The Supreme Court has significantly reduced protections against pollution in America’s wetland waterways.
That’s as of May 25, 2023, when the court ruled in favor of plaintiffs Michael and Chantell Sackett in a complaint against the Clean Water Act of 1972. While the decision revolves around a dispute over a small parcel of land in northern Idaho, it could have broad consequences.
As of the update, the Clean Water Act (CWA) now allows substantial hazards to natural water resources throughout the country, environmental groups argue.
The 6-3 decision “eliminates safeguards for almost all of the nation’s wetlands and drastically reduces the Environmental Protection Agency (EPA)’s authority to protect other wetlands and waterways that provide valuable fish and wildlife habitat,” Backcountry Hunters & Anglers (BHA) said in a press release.

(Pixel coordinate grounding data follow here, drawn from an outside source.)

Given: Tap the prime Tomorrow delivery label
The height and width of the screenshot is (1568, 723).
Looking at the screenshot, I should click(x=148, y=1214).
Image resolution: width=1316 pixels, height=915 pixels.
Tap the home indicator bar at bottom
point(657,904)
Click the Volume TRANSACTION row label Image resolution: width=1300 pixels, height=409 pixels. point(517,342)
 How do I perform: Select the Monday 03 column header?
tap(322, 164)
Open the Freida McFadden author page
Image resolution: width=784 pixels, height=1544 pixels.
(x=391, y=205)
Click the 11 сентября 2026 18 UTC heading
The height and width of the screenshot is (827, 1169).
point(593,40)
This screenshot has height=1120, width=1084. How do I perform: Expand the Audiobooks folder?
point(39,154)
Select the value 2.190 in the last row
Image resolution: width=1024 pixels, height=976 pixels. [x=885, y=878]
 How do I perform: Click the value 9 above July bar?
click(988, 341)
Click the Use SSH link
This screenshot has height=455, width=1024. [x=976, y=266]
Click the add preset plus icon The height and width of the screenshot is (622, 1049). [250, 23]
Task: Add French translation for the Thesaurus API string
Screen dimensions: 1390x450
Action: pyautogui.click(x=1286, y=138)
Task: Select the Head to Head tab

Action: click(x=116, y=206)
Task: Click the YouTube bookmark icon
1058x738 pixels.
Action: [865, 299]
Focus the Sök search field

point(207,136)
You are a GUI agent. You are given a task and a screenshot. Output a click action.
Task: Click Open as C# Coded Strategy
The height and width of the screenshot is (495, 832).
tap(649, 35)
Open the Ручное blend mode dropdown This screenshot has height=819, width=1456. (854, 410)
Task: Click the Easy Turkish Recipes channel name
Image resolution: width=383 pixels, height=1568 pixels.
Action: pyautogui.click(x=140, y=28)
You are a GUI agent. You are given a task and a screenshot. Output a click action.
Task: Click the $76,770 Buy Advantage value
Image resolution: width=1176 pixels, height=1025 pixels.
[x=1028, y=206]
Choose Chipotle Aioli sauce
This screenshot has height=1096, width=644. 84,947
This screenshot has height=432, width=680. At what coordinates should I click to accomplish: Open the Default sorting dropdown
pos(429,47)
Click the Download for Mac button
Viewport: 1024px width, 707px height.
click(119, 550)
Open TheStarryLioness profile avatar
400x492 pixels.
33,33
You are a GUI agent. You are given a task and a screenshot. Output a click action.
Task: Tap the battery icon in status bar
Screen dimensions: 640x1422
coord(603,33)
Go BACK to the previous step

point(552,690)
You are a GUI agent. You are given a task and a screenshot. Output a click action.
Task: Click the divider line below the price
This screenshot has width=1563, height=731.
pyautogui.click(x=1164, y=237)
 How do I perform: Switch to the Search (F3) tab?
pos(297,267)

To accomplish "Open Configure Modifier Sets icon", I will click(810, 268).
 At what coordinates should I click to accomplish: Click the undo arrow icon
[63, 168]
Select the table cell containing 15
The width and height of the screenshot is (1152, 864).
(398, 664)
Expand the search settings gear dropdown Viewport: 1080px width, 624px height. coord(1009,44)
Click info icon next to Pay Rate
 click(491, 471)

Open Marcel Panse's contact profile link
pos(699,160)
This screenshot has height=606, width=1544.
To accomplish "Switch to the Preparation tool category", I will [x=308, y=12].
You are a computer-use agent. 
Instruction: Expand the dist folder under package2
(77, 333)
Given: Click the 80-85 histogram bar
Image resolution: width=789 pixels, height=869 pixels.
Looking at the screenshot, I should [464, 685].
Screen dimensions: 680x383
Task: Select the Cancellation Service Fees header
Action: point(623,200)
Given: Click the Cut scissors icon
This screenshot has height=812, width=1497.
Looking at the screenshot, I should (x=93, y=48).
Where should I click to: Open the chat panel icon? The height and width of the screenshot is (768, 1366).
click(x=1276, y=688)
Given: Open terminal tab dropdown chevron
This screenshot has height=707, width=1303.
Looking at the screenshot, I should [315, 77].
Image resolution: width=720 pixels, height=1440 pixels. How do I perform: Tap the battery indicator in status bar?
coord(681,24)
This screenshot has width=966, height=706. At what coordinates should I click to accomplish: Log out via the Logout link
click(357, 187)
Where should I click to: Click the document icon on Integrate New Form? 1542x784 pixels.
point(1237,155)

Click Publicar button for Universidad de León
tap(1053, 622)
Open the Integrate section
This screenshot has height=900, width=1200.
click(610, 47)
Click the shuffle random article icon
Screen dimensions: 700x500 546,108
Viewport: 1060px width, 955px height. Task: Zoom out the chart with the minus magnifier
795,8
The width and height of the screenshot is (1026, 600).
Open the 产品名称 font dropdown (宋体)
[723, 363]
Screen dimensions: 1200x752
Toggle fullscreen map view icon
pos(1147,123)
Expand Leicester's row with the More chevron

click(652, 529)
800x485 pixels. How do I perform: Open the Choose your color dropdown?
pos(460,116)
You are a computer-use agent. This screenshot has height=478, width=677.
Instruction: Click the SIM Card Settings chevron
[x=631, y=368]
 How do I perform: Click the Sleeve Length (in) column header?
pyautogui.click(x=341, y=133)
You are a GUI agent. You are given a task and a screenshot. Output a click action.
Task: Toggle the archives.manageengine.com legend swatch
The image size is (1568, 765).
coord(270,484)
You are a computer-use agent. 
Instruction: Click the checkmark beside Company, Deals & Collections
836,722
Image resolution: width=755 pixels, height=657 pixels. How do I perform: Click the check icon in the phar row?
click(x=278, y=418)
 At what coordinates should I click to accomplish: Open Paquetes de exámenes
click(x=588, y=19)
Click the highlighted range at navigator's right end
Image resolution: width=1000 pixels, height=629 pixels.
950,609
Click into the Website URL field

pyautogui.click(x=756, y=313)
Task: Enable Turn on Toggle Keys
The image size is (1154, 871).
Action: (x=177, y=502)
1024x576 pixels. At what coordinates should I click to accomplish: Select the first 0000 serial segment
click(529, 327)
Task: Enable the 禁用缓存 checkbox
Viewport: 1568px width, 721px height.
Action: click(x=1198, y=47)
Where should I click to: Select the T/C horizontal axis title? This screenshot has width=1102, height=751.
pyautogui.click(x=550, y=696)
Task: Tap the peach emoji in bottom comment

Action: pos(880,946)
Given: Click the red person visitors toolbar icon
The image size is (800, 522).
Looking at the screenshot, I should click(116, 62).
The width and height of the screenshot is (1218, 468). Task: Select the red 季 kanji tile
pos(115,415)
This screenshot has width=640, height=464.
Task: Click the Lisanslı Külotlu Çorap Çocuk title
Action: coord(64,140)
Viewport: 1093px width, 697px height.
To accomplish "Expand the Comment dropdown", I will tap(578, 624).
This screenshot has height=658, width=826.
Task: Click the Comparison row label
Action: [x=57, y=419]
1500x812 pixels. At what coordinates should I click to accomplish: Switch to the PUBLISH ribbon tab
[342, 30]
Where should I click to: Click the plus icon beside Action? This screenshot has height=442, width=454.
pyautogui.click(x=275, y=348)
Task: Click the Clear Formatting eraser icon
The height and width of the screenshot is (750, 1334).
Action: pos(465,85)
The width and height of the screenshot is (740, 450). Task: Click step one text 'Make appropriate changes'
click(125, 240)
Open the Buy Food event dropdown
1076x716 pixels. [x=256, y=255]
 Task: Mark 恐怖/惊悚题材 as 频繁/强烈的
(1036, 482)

The crux of the case confronts the CWA’s definition of the term “waters” — a subject of prolonged and exhaustive contention.
What Are ‘Waters’?
Before last week’s decision, the Clean Water Act interpreted “waters of the United States” as those that ‘‘include only those relatively permanent, standing or continuously flowing bodies of water ‘forming geographic features’ that are described in ordinary parlance as ‘streams, … oceans, rivers, [and] lakes,’ and ‘wetlands with a continuous surface connection’ to a ‘relatively permanent body of water connected to traditional interstate navigable waters.’”
Four Supreme Court justices authored that relatively sweeping definition in 2006. Multiple inflections transformed it throughout the next 15 years, but by 2021, the 2006 version was the law again.
In short, the new definition strips the EPA’s ability to protect wetlands under the CWA, reframing it to apply only to “navigable” waters.
“The Court concludes that the CWA’s use of ‘waters’ encompasses ‘only those relatively permanent, standing or continuously flowing bodies of water,’” the May 25 decision reads.
Still protected: waters “forming geographic[al] features’ that are described in ordinary parlance as ‘streams, oceans, rivers, and lakes.’” Losing protections: areas holding water impermanently, including wetlands.
The EPA’s “insistence that ‘water’ includes wetlands” is flawed, the court found, because it rests on the precept that water is “universally understood as the most basic feature” of wetlands. That definition, the court decided, “proves too much [for credulity].”
Decision Vindicates Sacketts and Business Interests
Incidentally, the Sacketts have been fighting this technicality of the CWA almost since the 2006 definition was adopted.
The couple took up the legal battle in 2007 when they first tried to build a home on Idaho’s Priest Lake, The Washington Post reported. The EPA found that the construction process was releasing pollutants into a wetland the property contained, and ordered the Sacketts to “restore the land,” according to the court, or face heavy fines — over $40,000 per day of violation.
Initially, the Ninth Circuit of the U.S. Court of Appeals carried the EPA’s judgment. But now, the Sacketts are free to proceed with construction.
Justice Samuel Alito delivered the Supreme Court opinion. Calling the CWA a “potent weapon,” he references its “crushing” consequences for water polluters against the backdrop of a lengthy historical review of the problematic definition at its center (including the Sacketts’ case).
He also notes that the area “covered by wetlands alone is vast” — larger than the combined surface area of California and Texas.
In conclusion, Alito writes, wetlands the CWA will now protect only include waterways with “continuous” surface contact with permanent bodies of water. Any protected wetland must be “indistinguishable from those waters.”